1
votes

Why code below does not throw URISyntaxException in runtime as an illegal URI?

new URI("http:us//er:ps//w@si//te.c/om/dir1/di//r2/fi//le.txt#frag//ment");

// or same with "http:// ... "
new URI("http://us//er:ps//w@si//te.c/om/dir1/di//r2/fi//le.txt#frag//ment");

According to wikipedia "/" is a reserved (special) character and it shall be percent-encoded (aka URL-encoded) as %2F

The reserved character /, for example, if used in the "path" component of a URI, has the special meaning of being a delimiter between path segments. If, according to a given URI scheme, / needs to be in a path segment, then the three characters %2F or %2f must be used in the segment instead of a raw /.

But URI constructor allows not to URL-encode it!

Wikipedia defines URI format as follows (RFC 3986, section 3 (2005)):

URI = scheme:[//authority]path[?query][#fragment]

And URI constructor allows direct usage of / (not percent-encoded) in any component (for the exception of scheme perhaps).

URI Javadoc states:

This constructor parses the given string exactly as specified by the grammar in RFC 2396, Appendix A, except for the following deviations: ...

Characters in the other category are permitted wherever RFC 2396 permits escaped octets, that is, in the user-information, path, query, and fragment components, as well as in the authority component if the authority is registry-based. This allows URIs to contain Unicode characters beyond those in the US-ASCII character set.

This allows not-percent-encoded "Other" characters (see above wiki link for reserved / unreserved / other characters clarification), like ɷ (non-ASCII), so this is not about reserved characters like forward slash.

But anyway - why and what for?

P.S. Wikipedia explains why we can use forward slashes in other components, but why we can use it in path component (directory names, file names) is still unclear.

Reserved characters that have no reserved purpose in a particular context may also be percent-encoded but are not semantically different from those that are not.

In the "query" component of a URI (the part after a ? character), for example, / is still considered a reserved character but it normally has no reserved purpose, unless a particular URI scheme says otherwise.
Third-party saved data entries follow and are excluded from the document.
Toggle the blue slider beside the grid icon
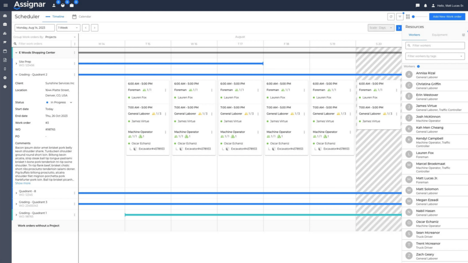pos(413,16)
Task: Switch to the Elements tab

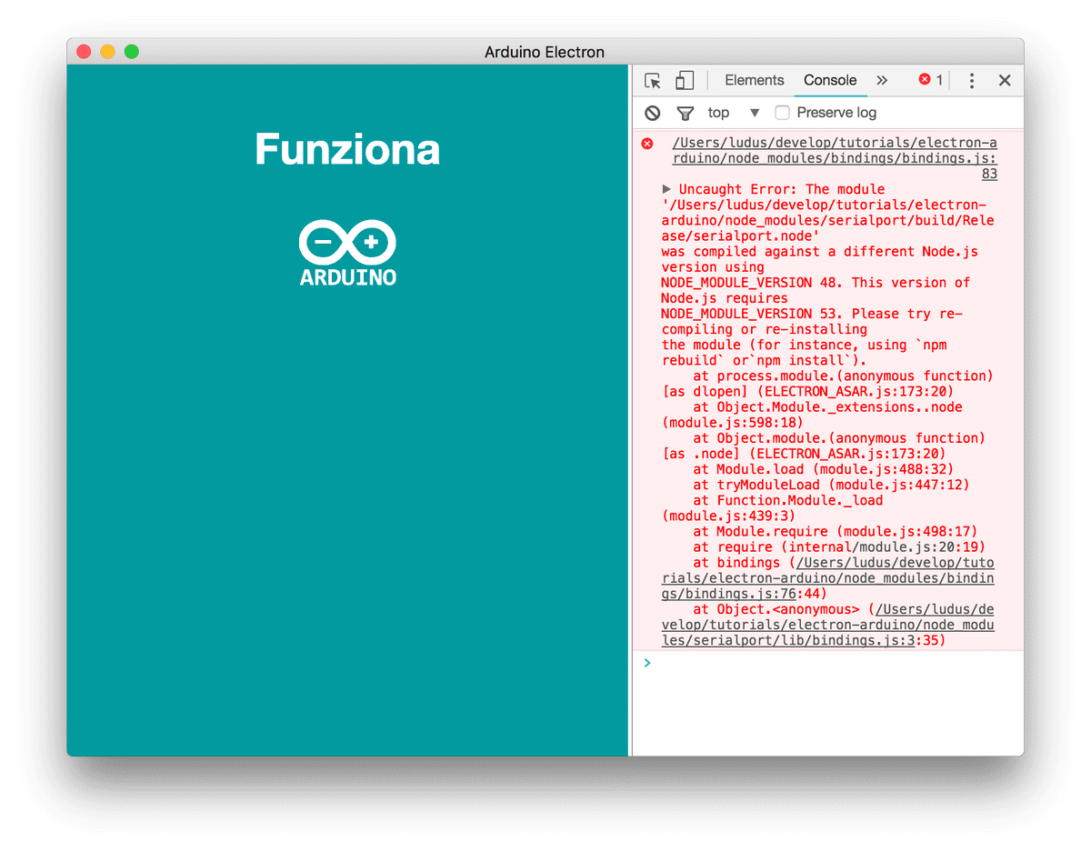Action: (x=754, y=80)
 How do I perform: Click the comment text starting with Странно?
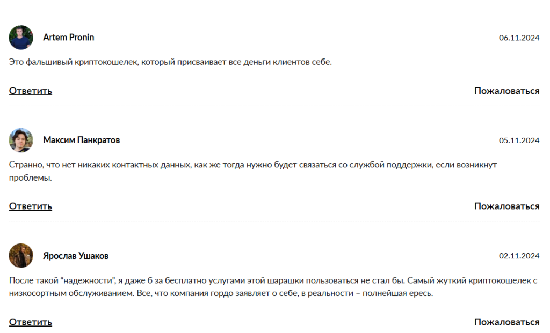(x=252, y=165)
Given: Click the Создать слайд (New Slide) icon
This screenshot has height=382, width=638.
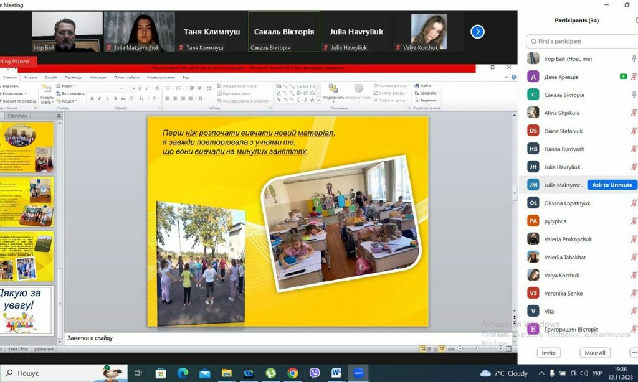Looking at the screenshot, I should click(47, 95).
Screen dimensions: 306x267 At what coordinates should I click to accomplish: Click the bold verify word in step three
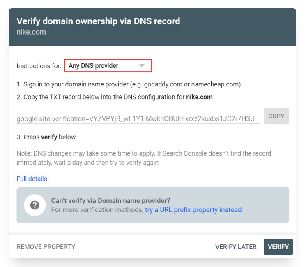pyautogui.click(x=49, y=137)
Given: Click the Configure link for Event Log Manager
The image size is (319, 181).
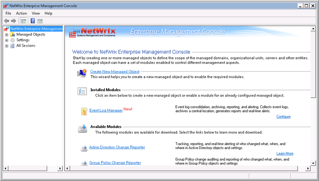Looking at the screenshot, I should [283, 116].
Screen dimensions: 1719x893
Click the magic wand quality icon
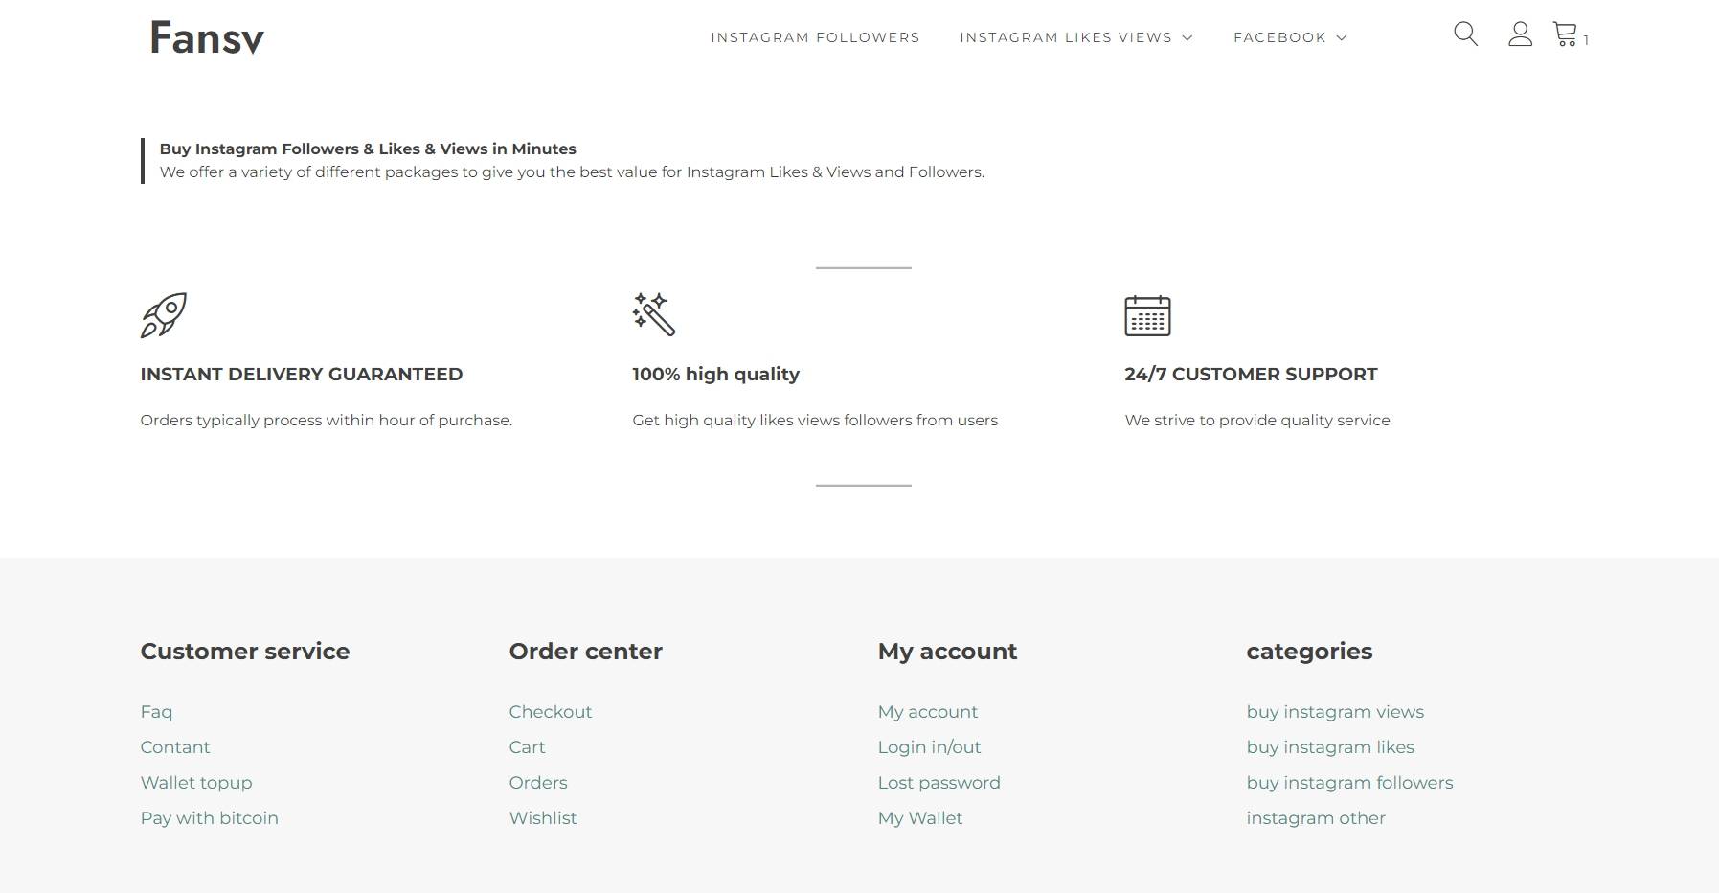[654, 314]
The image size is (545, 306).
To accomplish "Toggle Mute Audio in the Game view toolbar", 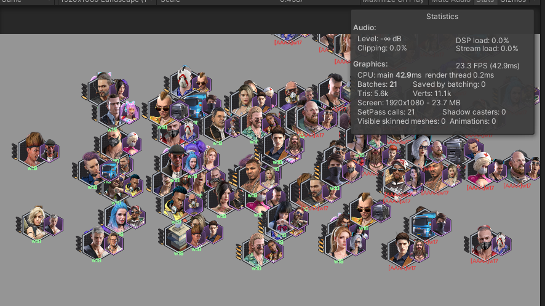I will [x=452, y=2].
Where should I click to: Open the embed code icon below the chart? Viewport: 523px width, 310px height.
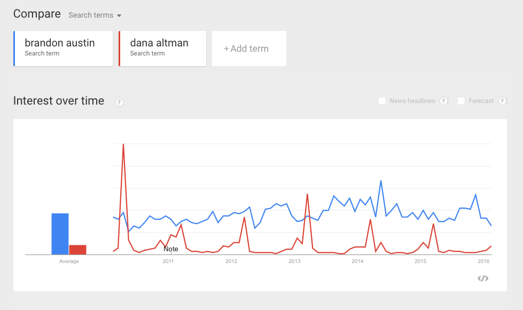(x=482, y=279)
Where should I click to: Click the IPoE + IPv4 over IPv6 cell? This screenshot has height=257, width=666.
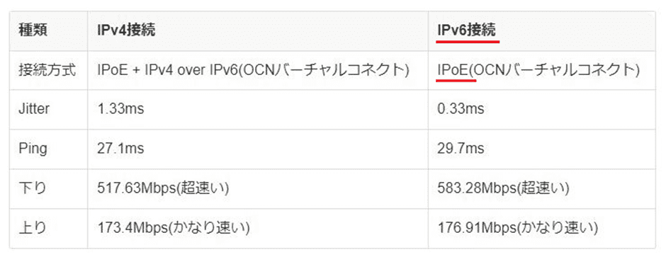(x=253, y=70)
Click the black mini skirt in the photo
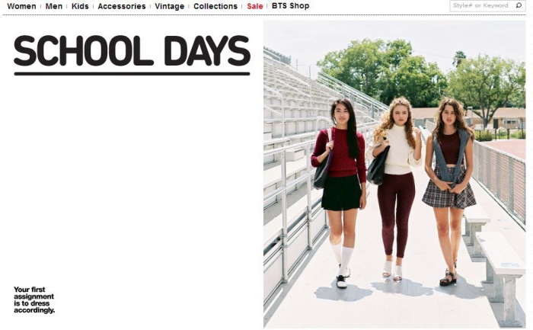 click(x=342, y=193)
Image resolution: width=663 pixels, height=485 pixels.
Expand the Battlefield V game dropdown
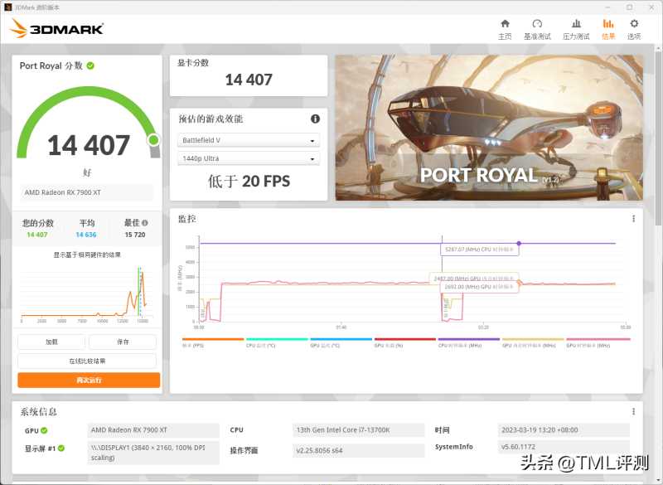(248, 141)
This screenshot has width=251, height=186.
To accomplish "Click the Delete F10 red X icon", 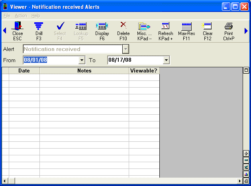I will (x=124, y=26).
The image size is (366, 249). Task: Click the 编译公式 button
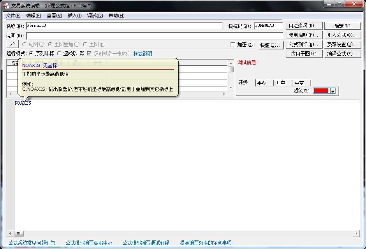pos(342,54)
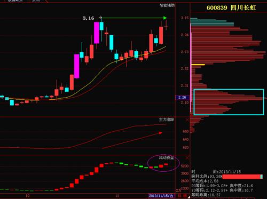Screen dimensions: 267x199
Task: Close the 主力追踪 indicator panel
Action: click(187, 120)
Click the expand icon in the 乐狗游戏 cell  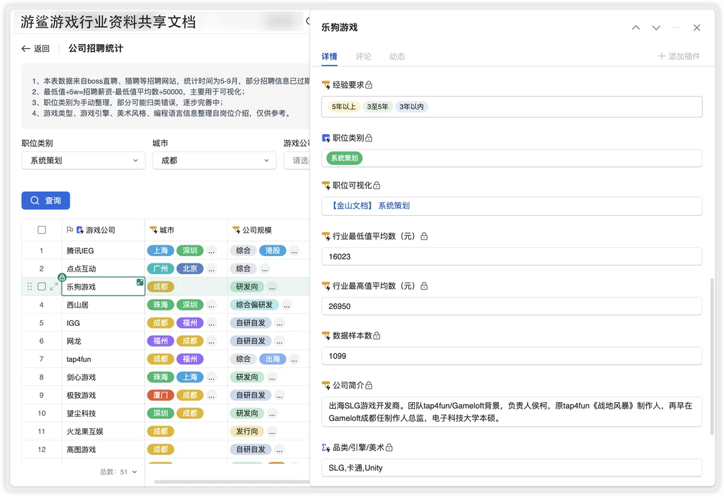[x=140, y=282]
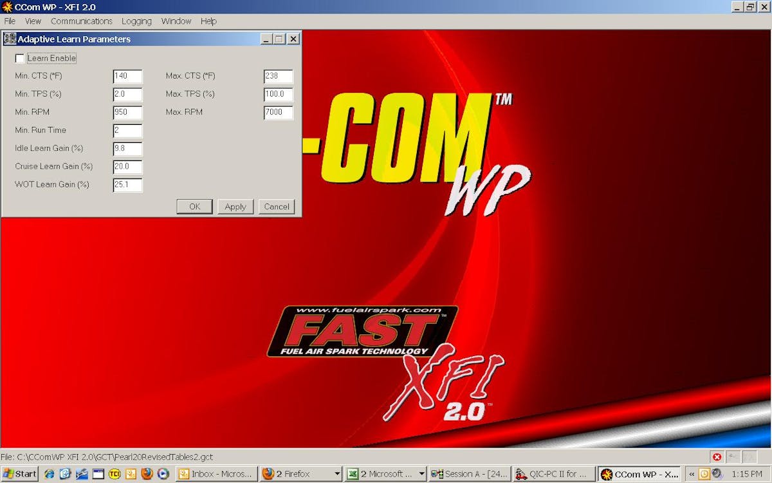772x483 pixels.
Task: Click the Min. RPM input field
Action: pyautogui.click(x=127, y=113)
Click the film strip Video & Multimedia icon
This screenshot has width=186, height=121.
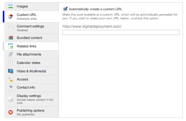11,71
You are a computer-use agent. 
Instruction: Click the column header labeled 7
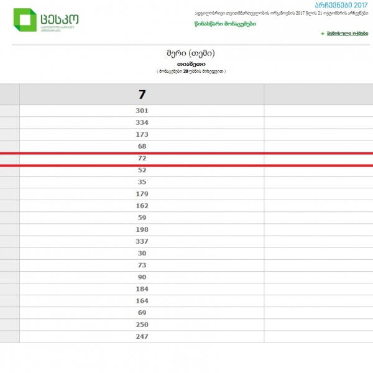(142, 94)
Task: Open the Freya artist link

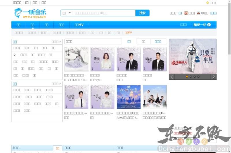Action: click(x=95, y=80)
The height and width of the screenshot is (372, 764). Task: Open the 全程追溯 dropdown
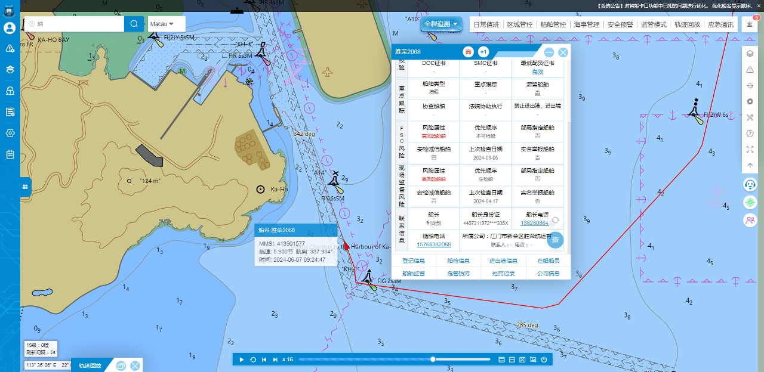click(442, 24)
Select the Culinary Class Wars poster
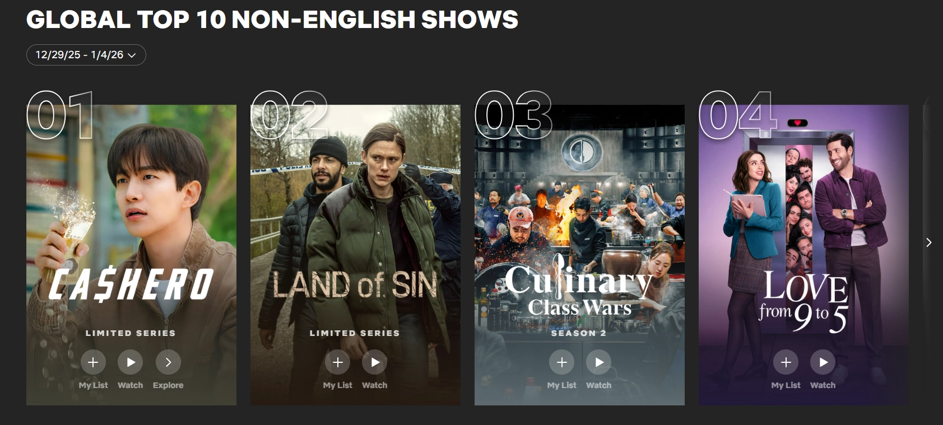 579,255
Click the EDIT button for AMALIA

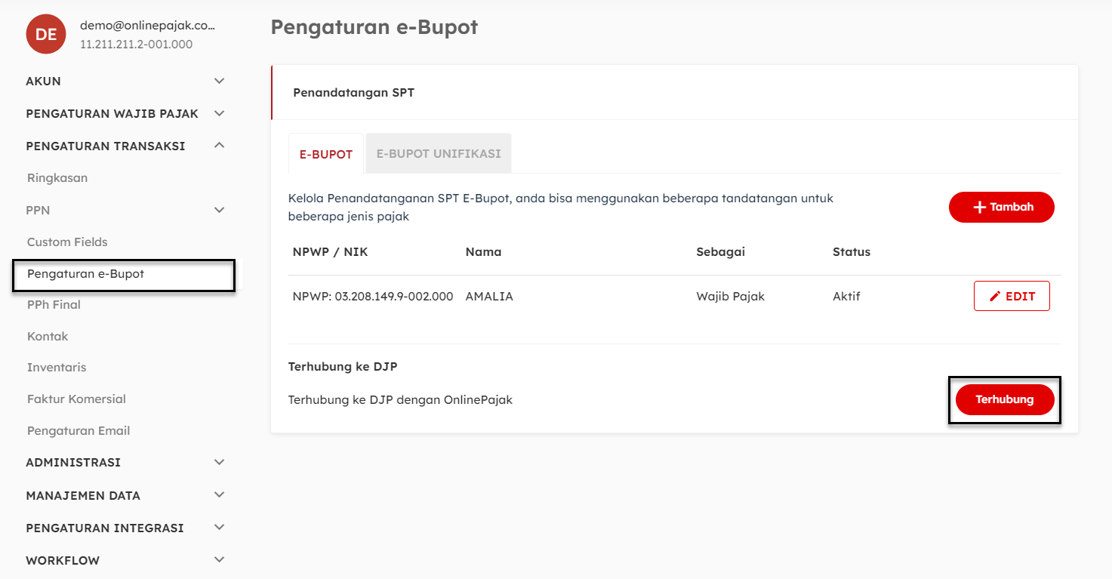pos(1012,296)
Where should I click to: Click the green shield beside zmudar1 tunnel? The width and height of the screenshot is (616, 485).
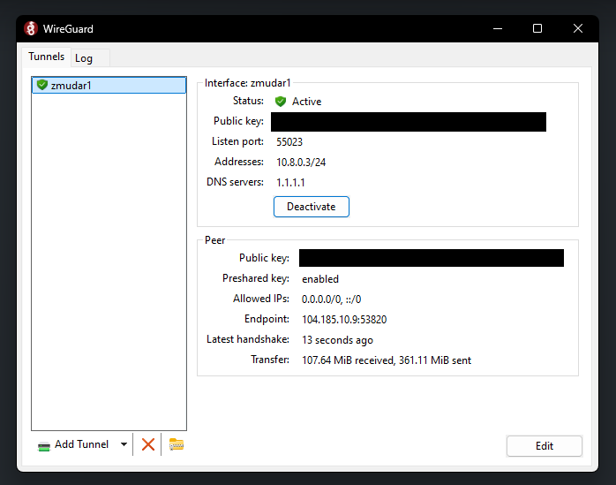pyautogui.click(x=41, y=85)
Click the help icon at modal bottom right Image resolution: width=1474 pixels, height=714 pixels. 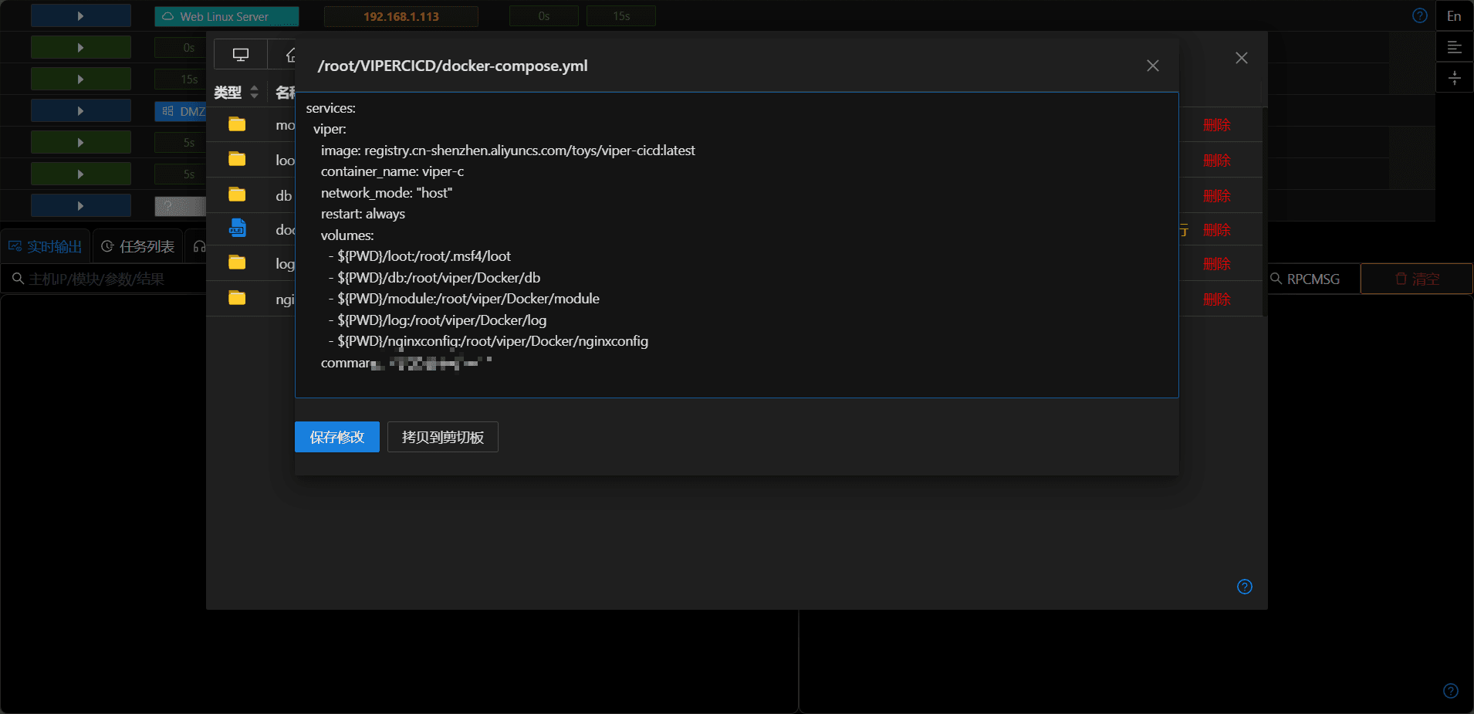(1245, 587)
The character does not need to be percent-encoded when it has no reserved purpose.

1
Which slashes are you specifically expecting to cause an exception? - Andy Turner
any single / within path component, that is two such cases here: .... di//r2/fi//le.txt ... - in the middle of directory dir2 name and in the middle of file file.txt name. - Code Complete
Ok, so the question really is why the path element of the URI allows /. And in the first wikipedia note you show it clearly says / is a delimiter between path segments. You must escape the ones within a path segment. You must not escape the ones that delimit path segments. - Perdi Estaquel
“Wikipedia defines URI format as follows…” Not quite. Wikipedia and the URI specification define a hierarchical URI as scheme:[//authority]path[?query][#fragment]. Since the character after http: in your URI is not a slash, you don’t have a hierarchical URI at all, so the only character restriction is what the spec terms uric, which includes slashes. - VGR

1 Answers

1
votes

Ok, so the question really is why the path element of the URI allows /.

And in the first wikipedia note you show it clearly says / is a delimiter between path segments. (Path element != Path segment)

You must escape the ones WITHIN a path segment.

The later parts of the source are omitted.